-- Start Given records --
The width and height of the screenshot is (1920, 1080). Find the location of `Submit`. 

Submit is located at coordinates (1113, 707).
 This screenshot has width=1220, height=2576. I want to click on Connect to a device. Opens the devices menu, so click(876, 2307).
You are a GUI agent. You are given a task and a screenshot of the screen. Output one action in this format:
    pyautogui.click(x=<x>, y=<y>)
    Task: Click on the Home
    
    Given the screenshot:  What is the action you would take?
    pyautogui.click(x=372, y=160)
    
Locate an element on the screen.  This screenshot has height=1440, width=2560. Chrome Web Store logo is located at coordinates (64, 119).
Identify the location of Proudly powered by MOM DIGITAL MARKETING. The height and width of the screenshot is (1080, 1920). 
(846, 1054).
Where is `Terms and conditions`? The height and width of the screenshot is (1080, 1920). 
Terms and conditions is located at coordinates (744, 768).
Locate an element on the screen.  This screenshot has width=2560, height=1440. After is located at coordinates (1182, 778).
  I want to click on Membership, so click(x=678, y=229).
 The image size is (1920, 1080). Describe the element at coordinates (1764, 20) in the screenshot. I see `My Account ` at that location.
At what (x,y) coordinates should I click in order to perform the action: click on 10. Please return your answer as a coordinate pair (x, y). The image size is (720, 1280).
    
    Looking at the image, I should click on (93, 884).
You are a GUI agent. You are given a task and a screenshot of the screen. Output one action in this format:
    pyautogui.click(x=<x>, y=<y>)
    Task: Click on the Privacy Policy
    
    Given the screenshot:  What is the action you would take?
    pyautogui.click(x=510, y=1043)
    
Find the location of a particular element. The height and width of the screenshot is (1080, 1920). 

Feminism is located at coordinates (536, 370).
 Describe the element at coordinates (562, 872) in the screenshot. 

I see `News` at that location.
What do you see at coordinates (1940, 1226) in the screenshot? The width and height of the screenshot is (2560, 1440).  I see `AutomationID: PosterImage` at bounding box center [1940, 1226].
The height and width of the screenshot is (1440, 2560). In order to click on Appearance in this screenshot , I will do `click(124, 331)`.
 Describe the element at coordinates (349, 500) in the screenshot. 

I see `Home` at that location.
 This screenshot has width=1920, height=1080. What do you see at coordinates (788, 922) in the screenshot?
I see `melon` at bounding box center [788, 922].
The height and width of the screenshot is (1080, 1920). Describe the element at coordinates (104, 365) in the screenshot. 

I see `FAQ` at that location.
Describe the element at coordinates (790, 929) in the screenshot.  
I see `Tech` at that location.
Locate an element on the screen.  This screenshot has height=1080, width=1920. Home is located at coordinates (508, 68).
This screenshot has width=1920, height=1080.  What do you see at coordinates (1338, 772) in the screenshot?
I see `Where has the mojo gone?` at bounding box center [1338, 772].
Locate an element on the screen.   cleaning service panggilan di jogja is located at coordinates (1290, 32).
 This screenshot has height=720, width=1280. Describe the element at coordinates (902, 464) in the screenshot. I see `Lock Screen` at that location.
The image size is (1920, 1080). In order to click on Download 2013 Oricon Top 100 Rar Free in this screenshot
-- End Given records --
What to work on >> Can you duplicate the lines above without changing anything, from the first one to the last?

Result >>
The width and height of the screenshot is (1920, 1080). Find the location of `Submit`. 

Submit is located at coordinates (1113, 707).
 This screenshot has width=1220, height=2576. I want to click on Connect to a device. Opens the devices menu, so click(876, 2307).
You are a GUI agent. You are given a task and a screenshot of the screen. Output one action in this format:
    pyautogui.click(x=<x>, y=<y>)
    Task: Click on the Home
    
    Given the screenshot:  What is the action you would take?
    pyautogui.click(x=372, y=160)
    
Locate an element on the screen.  This screenshot has height=1440, width=2560. Chrome Web Store logo is located at coordinates (64, 119).
Identify the location of Proudly powered by MOM DIGITAL MARKETING. The height and width of the screenshot is (1080, 1920). 
(846, 1054).
Where is `Terms and conditions`? The height and width of the screenshot is (1080, 1920). 
Terms and conditions is located at coordinates (744, 768).
Locate an element on the screen.  This screenshot has width=2560, height=1440. After is located at coordinates (1182, 778).
  I want to click on Membership, so click(x=678, y=229).
 The image size is (1920, 1080). Describe the element at coordinates (1764, 20) in the screenshot. I see `My Account ` at that location.
At what (x,y) coordinates should I click in order to perform the action: click on 10. Please return your answer as a coordinate pair (x, y). The image size is (720, 1280).
    
    Looking at the image, I should click on (93, 884).
You are a GUI agent. You are given a task and a screenshot of the screen. Output one action in this format:
    pyautogui.click(x=<x>, y=<y>)
    Task: Click on the Privacy Policy
    
    Given the screenshot:  What is the action you would take?
    pyautogui.click(x=510, y=1043)
    
Find the location of a particular element. The height and width of the screenshot is (1080, 1920). 

Feminism is located at coordinates (536, 370).
 Describe the element at coordinates (562, 872) in the screenshot. 

I see `News` at that location.
What do you see at coordinates (1940, 1226) in the screenshot? The width and height of the screenshot is (2560, 1440).  I see `AutomationID: PosterImage` at bounding box center [1940, 1226].
The height and width of the screenshot is (1440, 2560). In order to click on Appearance in this screenshot , I will do `click(124, 331)`.
 Describe the element at coordinates (349, 500) in the screenshot. 

I see `Home` at that location.
 This screenshot has width=1920, height=1080. What do you see at coordinates (788, 922) in the screenshot?
I see `melon` at bounding box center [788, 922].
The height and width of the screenshot is (1080, 1920). Describe the element at coordinates (104, 365) in the screenshot. 

I see `FAQ` at that location.
Describe the element at coordinates (790, 929) in the screenshot.  
I see `Tech` at that location.
Locate an element on the screen.  This screenshot has height=1080, width=1920. Home is located at coordinates (508, 68).
This screenshot has width=1920, height=1080.  What do you see at coordinates (1338, 772) in the screenshot?
I see `Where has the mojo gone?` at bounding box center [1338, 772].
Locate an element on the screen.   cleaning service panggilan di jogja is located at coordinates (1290, 32).
 This screenshot has height=720, width=1280. Describe the element at coordinates (902, 464) in the screenshot. I see `Lock Screen` at that location.
The image size is (1920, 1080). In order to click on Download 2013 Oricon Top 100 Rar Free in this screenshot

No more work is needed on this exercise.